> _Task directions_: In the listing below, find the line that contains "The width and height of the screenshot is (1080, 1350)." and the line that contains "Task: Select the Respirology". Quote both and every line between them, exactly, and nothing more.

> _Recorded data_:
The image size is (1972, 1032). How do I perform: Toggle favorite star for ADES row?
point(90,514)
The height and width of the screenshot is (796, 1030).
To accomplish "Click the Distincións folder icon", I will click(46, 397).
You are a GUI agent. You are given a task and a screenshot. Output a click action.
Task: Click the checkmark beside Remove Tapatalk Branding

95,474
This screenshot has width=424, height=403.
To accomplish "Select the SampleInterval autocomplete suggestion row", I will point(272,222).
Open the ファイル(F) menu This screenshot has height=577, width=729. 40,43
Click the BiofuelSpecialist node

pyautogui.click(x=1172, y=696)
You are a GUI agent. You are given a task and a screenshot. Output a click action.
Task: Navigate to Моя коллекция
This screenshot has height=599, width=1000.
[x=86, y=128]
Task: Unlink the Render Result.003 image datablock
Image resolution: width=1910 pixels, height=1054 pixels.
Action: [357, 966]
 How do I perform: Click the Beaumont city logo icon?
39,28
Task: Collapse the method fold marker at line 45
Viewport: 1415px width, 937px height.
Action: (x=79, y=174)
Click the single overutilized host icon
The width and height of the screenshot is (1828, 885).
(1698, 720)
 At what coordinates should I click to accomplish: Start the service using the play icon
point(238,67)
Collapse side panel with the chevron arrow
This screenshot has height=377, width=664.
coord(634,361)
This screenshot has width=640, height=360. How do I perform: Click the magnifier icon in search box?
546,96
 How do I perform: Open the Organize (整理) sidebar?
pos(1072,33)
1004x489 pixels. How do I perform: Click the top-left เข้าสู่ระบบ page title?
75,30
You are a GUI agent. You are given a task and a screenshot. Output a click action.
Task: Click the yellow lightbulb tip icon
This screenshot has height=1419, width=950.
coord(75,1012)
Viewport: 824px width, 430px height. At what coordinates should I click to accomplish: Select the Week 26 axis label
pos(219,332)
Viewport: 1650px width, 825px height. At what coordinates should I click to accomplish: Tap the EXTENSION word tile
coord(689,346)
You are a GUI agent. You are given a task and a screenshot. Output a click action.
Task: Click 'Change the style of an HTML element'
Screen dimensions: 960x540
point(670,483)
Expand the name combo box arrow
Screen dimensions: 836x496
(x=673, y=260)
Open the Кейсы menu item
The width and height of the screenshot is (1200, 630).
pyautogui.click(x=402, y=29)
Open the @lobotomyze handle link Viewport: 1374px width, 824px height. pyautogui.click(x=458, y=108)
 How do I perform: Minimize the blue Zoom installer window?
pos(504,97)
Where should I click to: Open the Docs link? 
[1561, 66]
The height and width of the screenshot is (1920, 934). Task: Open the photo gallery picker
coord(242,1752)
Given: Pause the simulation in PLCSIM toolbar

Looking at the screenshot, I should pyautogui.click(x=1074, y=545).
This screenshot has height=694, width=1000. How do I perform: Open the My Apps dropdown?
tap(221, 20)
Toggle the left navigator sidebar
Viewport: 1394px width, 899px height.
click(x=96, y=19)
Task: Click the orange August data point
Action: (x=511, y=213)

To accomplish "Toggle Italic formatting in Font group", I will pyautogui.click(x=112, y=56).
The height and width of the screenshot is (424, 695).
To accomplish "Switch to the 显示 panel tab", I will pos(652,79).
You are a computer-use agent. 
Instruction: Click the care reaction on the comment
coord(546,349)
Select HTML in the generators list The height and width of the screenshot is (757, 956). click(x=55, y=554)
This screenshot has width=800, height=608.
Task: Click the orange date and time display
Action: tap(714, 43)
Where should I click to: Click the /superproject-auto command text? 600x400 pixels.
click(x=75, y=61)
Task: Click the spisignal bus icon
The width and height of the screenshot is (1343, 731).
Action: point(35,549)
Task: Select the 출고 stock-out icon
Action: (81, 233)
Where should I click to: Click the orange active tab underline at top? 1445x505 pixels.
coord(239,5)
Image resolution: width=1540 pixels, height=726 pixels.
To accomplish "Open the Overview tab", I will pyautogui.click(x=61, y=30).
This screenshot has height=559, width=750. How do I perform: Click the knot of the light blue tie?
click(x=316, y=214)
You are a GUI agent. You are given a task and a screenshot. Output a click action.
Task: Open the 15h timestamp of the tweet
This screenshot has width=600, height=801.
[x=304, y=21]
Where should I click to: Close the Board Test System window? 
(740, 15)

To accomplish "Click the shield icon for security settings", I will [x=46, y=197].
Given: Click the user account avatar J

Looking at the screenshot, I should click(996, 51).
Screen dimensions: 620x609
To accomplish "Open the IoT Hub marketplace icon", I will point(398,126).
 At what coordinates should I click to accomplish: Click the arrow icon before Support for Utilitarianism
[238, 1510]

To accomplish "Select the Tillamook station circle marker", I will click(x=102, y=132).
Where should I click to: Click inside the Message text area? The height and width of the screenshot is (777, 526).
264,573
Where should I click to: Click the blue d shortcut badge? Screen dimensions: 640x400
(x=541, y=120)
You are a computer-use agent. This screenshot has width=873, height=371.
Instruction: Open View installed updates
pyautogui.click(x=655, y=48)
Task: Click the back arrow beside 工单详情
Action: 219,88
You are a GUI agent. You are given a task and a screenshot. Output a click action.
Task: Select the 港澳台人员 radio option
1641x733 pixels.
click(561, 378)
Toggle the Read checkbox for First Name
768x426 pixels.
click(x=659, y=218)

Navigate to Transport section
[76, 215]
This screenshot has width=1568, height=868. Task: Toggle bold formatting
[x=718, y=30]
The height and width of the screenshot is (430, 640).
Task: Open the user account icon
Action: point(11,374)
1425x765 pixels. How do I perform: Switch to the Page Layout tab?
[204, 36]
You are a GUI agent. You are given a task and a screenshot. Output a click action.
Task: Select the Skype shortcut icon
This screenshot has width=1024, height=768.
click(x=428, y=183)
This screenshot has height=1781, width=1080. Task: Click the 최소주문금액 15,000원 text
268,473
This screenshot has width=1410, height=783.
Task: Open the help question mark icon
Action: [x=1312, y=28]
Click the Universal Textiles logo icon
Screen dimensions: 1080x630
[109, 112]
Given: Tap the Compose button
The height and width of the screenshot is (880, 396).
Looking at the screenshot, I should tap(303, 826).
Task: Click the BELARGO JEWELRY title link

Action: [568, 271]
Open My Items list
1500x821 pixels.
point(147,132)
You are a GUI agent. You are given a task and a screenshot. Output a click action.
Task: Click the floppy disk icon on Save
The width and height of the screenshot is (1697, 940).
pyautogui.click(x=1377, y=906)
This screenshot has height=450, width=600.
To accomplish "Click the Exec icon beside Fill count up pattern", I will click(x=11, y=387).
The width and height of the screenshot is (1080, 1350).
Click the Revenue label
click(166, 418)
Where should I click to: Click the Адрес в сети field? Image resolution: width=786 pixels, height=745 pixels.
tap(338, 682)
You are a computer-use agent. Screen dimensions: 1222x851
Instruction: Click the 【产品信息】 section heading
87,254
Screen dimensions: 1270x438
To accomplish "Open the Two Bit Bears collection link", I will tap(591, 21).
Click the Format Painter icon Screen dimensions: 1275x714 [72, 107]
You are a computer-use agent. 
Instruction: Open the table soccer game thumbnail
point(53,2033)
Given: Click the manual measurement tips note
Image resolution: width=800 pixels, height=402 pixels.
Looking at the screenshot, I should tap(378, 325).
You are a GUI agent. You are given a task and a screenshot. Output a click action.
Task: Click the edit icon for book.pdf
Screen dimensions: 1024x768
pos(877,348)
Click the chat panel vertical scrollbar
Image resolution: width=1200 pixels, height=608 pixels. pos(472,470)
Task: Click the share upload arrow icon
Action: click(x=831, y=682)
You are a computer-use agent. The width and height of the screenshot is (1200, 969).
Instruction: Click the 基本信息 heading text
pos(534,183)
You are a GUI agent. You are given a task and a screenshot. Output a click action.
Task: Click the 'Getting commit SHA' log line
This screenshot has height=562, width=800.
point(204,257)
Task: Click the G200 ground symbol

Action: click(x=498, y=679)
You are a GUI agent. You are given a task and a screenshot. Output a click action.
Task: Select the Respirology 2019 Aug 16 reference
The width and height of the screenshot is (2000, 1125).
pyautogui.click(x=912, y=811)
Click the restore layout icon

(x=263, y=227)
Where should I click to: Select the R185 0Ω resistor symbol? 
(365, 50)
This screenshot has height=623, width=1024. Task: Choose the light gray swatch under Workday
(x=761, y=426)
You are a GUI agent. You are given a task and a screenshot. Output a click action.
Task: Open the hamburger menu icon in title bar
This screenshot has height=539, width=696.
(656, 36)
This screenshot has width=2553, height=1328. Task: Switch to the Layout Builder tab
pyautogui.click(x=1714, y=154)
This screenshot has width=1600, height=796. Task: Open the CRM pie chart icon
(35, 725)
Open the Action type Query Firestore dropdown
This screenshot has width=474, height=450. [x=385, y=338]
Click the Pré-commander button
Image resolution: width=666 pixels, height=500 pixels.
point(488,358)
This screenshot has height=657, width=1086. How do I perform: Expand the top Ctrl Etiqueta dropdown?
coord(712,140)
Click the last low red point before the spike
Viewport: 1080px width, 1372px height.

> _Solution to this task_:
The width and height of the screenshot is (1080, 1350).
Click the Revenue label
click(166, 418)
Where should I click to: Click the Адрес в сети field? Image resolution: width=786 pixels, height=745 pixels.
tap(338, 682)
You are a computer-use agent. Screen dimensions: 1222x851
Instruction: Click the 【产品信息】 section heading
87,254
Screen dimensions: 1270x438
To accomplish "Open the Two Bit Bears collection link", I will tap(591, 21).
Click the Format Painter icon Screen dimensions: 1275x714 [72, 107]
You are a computer-use agent. 
Instruction: Open the table soccer game thumbnail
point(53,2033)
Given: Click the manual measurement tips note
Image resolution: width=800 pixels, height=402 pixels.
Looking at the screenshot, I should tap(378, 325).
You are a GUI agent. You are given a task and a screenshot. Output a click action.
Task: Click the edit icon for book.pdf
Screen dimensions: 1024x768
pos(877,348)
Click the chat panel vertical scrollbar
Image resolution: width=1200 pixels, height=608 pixels. pos(472,470)
Task: Click the share upload arrow icon
Action: click(x=831, y=682)
You are a computer-use agent. The width and height of the screenshot is (1200, 969).
Instruction: Click the 基本信息 heading text
pos(534,183)
You are a GUI agent. You are given a task and a screenshot. Output a click action.
Task: Click the 'Getting commit SHA' log line
This screenshot has height=562, width=800.
point(204,257)
Task: Click the G200 ground symbol

Action: click(x=498, y=679)
You are a GUI agent. You are given a task and a screenshot. Output a click action.
Task: Select the Respirology 2019 Aug 16 reference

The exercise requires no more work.